Zo werd de centrale sector van het witte front gebroken door richels, het korps handelde zonder gevechtscommunicatie met elkaar. Vooral in het centrum, waar het 3e en 6e korps van Kolchak's troepen oprukten. Een dergelijke groepering van vijandelijke troepen liet Frunze zien dat het allereerst noodzakelijk was om het leger van de Khanzhin, het dichtst bij zijn stakingsgroep, van het 3e en 6e korps te verslaan. Op 19 april stelde Frunze het definitieve plan van de operatie op: 1) Guy's 1st Army zou een beslissend offensief lanceren en het Witte 6th Corps neerleggen, waarbij het Turkestan leger (Frunze's aanvalsgroep) vanaf de rechtervleugel wordt geleverd; 2) Het Turkestan leger, in samenwerking met het versterkte 5e leger, moest het 3e korps van de blanken in het Buguruslan gebied verslaan, de vijand naar het noorden duwend, afsnijdend van Belebey.

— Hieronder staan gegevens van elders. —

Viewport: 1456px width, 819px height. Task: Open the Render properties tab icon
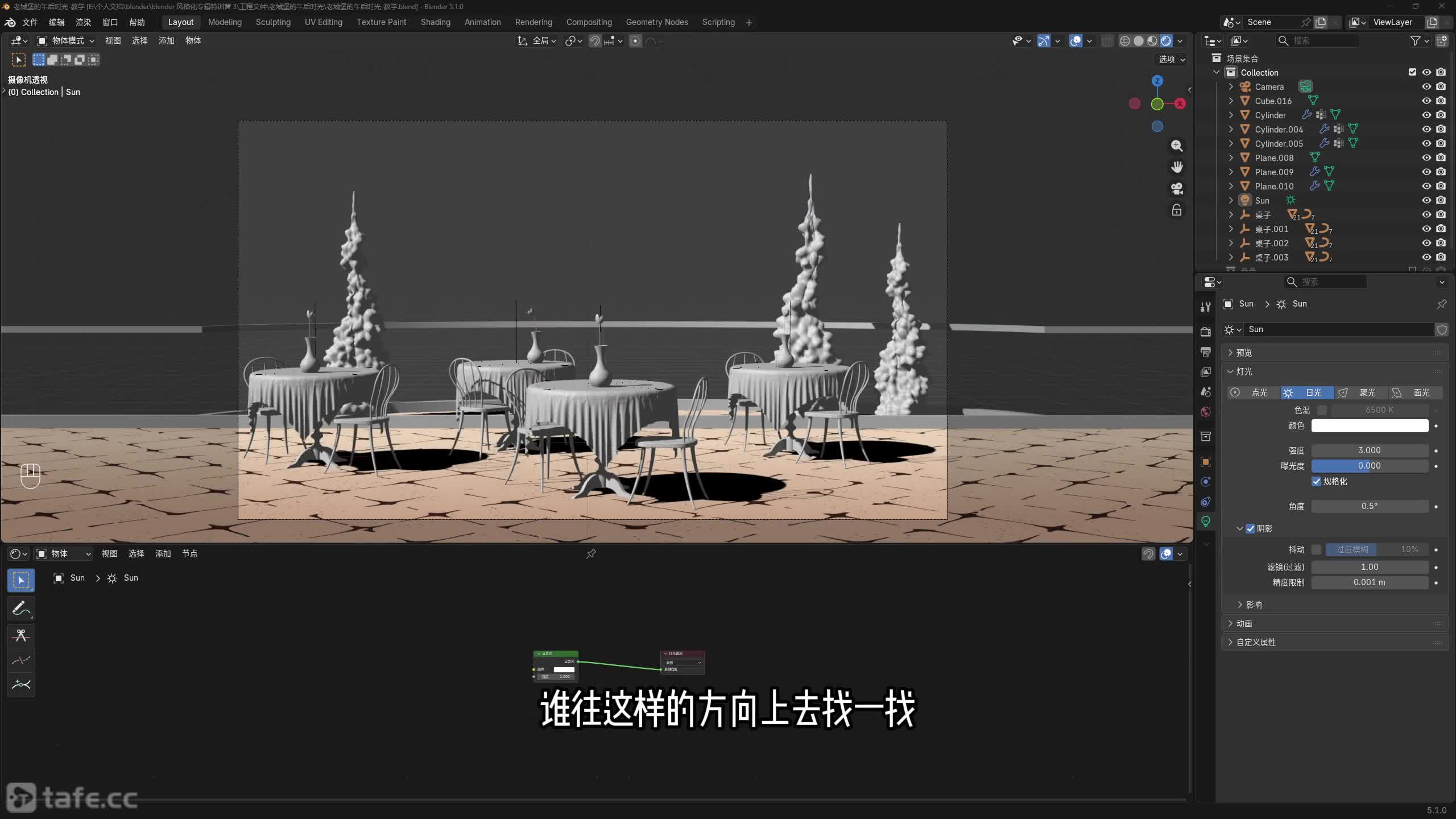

De cavalerie van het Turkestan leger houdt contact met het 1e leger, verplettert de achterkant van het 3e korps; 3) Het 5e Rode Leger gaat over tot een beslissend offensief in de richting van Buguruslan. Bovendien schetste het frontcommando een hulpaanval in de richting Sergiev-Bugulma (troepen van de 2e en 35e geweerdivisies). In de noordelijke sector zou het 3e leger uiterlijk op 29 april in de richting van Perm gaan.